Sous la Présidence de Madame Marion COADOU,
Assisté de Mme Marie-France PLUYAUD, Greffier ;
DANS LE LITIGE ENTRE :
DEMANDEUR
Mme [S] [Y] [Z] [T] épouse [D]
née le 06 Avril 1947 à [Localité 14] (PYRENEES-ATLANTIQUES)
[Adresse 2]
représentée par Maître Grégory DEL REGNO de la SELARL MONTAGNÉ – DEL REGNO ASSOCIÉS, avocats au barreau de PAU
ET :
DÉFENDEURS
M. [I] [R]
[Adresse 10]
représenté par Maître Emmanuel TANDONNET de la SCP TANDONNET – LIPSOS LAFAURIE, avocats au barreau de TARBES substituée par Me Panos LIPSOS, avocat au barreau de PAU
Mme [E] [F]
[Adresse 4] [Adresse 11]
représentée par Maître Emmanuel TANDONNET de la SCP TANDONNET – LIPSOS LAFAURIE, avocats au barreau de TARBES substituée par Me Panos LIPSOS, avocat au barreau de PAU
Société CAP IMMO S.A.R.L.U.
[Adresse 7]
non comparante, ni représentée
Copies et grosses délivrées à toutes les parties le :
FAITS ET PROCÉDURE
Par acte sous seing privé du 25 janvier 2006, Monsieur ou Madame [D], représentés par la SARL CARNOT IMMOBILIER, ont conclu un contrat de bail d’habitation non meublé avec [I] [R] et [E] [F], d’un appartement situé au [Adresse 3], à [Localité 12] (64) pour un loyer de 632,17 euros et des charges s’élevant à un montant de 93 euros.
Le premier février 2006, un état des lieux d’entrée est réalisé par les parties.

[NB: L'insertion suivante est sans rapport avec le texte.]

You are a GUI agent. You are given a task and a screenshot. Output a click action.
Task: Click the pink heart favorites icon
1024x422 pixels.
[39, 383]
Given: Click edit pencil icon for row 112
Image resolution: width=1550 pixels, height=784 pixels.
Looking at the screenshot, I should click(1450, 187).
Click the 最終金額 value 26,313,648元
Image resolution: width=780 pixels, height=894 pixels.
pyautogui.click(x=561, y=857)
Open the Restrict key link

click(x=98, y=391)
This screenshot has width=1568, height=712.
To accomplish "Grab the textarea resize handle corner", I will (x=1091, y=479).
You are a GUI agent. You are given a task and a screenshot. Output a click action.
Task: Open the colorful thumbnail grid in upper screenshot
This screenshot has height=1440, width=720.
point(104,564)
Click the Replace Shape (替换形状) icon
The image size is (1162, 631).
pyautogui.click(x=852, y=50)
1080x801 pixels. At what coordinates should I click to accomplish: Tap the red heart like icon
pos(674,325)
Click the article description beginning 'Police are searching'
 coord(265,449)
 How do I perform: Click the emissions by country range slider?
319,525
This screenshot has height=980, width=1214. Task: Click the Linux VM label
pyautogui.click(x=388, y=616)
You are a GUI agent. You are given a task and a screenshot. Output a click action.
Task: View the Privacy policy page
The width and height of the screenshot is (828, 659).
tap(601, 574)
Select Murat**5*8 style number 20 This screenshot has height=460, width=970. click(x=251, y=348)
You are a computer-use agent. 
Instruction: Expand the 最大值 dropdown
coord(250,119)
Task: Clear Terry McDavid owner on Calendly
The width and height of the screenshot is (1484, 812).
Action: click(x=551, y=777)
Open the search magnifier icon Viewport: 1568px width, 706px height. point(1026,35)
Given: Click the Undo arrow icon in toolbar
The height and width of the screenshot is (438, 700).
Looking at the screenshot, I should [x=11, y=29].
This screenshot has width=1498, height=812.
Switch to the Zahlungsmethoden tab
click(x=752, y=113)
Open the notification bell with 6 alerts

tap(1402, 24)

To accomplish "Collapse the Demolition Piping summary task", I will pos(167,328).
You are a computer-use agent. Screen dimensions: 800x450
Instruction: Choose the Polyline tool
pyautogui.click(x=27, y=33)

Le 25 septembre 2008, le service d’urbanisme de la commune de [Localité 12] a procédé à une modification de la numérotation de la résidence [Adresse 13], précisant qu’elle serait dorénavant située au [Adresse 5].
Le 12 juillet 2010, la SARL CARNOT IMMOBILIER a procédé à un complément d’état des lieux suite à un dégât des eaux survenu le 24 janvier 2009, mentionnant une réception des travaux le 9 juillet 2010.
Courant de l’année 2015, Madame [S] [T] épouse [D] a conclu un contrat de mandat avec la SAS CAP IMMO aux fins de gestion de la location de l’appartement situé au [Adresse 6], à [Localité 12]. Ce mandat prévoyait notamment la gestion des locataires, des loyers et des travaux devant être réalisés sur l’immeuble.
Par acte de commissaire de Justice du 8 février 2024, un état des lieux de sortie était dressé en présence de [I] [R] et d’un représentant de l’agence CAP IMMO.
Par acte reçu le 8 octobre 2024, [S] [T] épouse [D] a assigné [I] [R], [E] [F] et la SARL CAP IMMO devant le juge des contentieux de la protection aux fins d’obtenir réparation des dégradations locatives et le versement de loyers impayés.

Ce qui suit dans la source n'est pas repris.